BEGIN
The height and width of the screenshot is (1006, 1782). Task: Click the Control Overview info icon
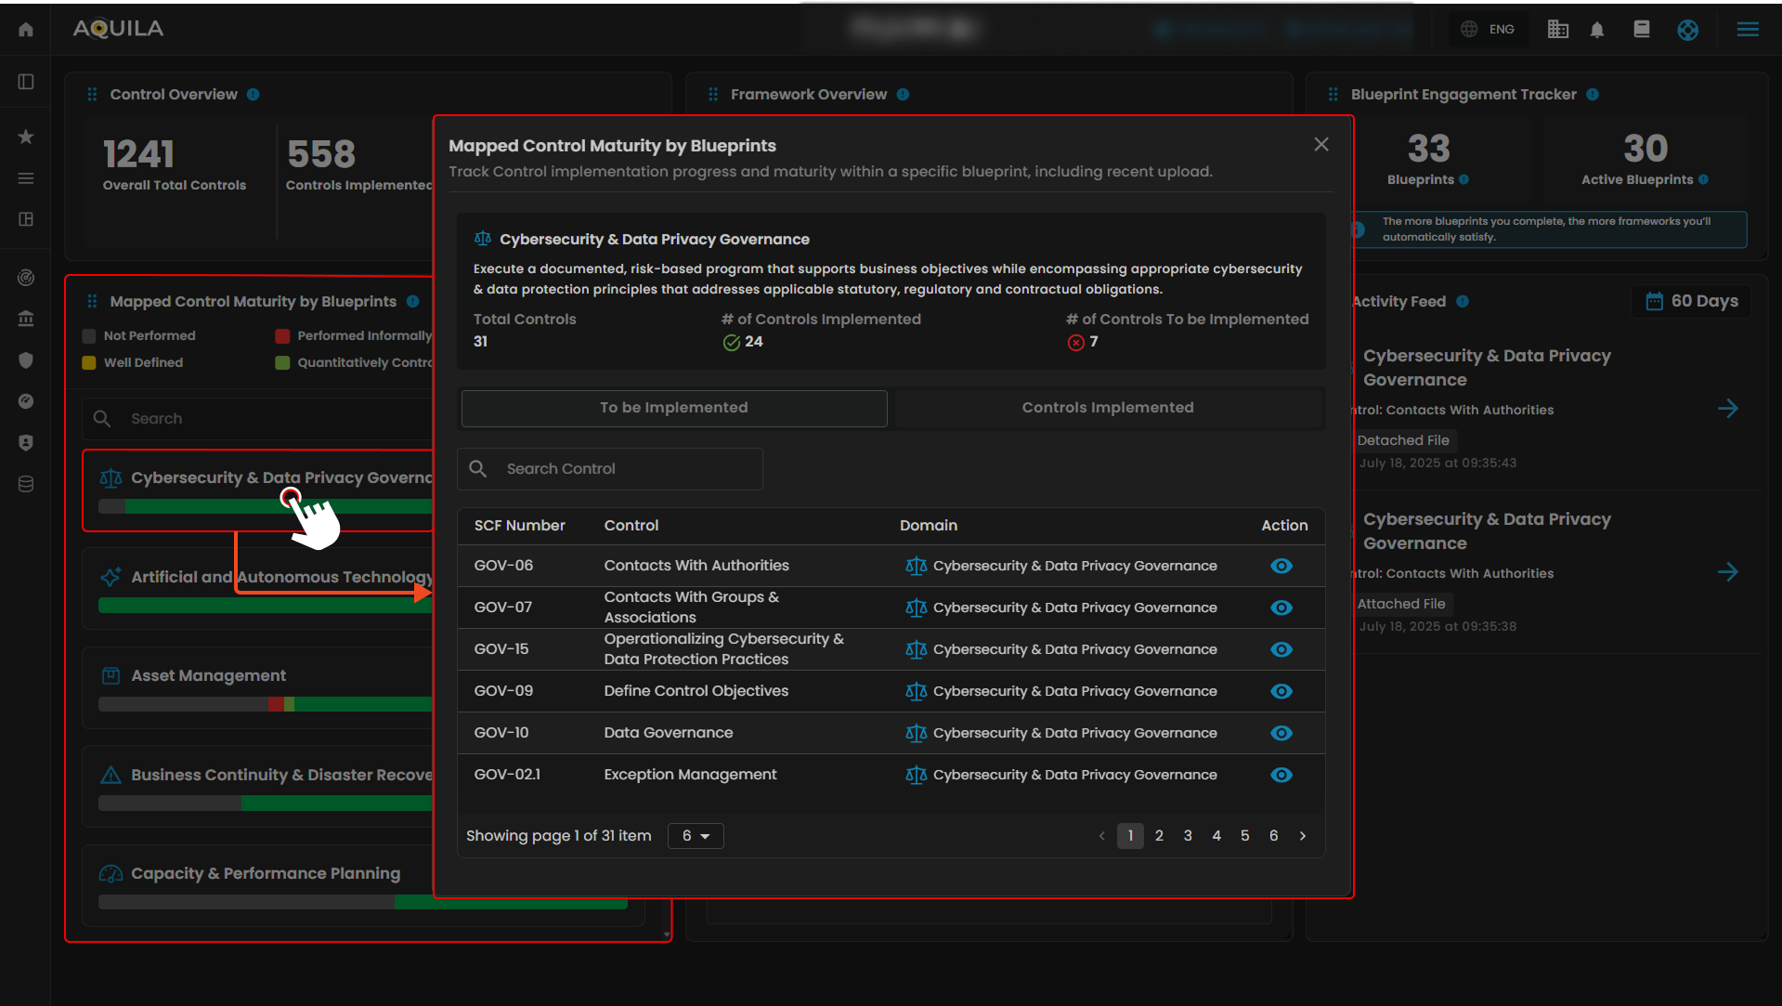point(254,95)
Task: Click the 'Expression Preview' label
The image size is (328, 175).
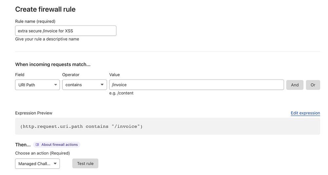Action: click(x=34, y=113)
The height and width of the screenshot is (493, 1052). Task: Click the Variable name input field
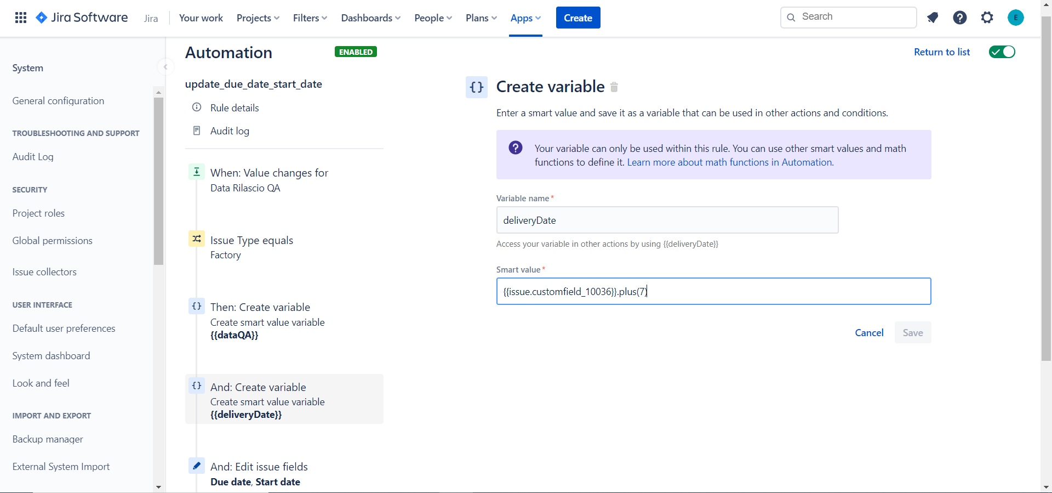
END
What this task involves => The answer is every line of the data, exactly as written, with the pictures dropped.

Expected answer =>
The height and width of the screenshot is (1006, 1782). Task: Click the Control Overview info icon
point(254,95)
Task: Click the 'Expression Preview' label
The image size is (328, 175).
Action: click(x=34, y=113)
The height and width of the screenshot is (493, 1052). Task: Click the Variable name input field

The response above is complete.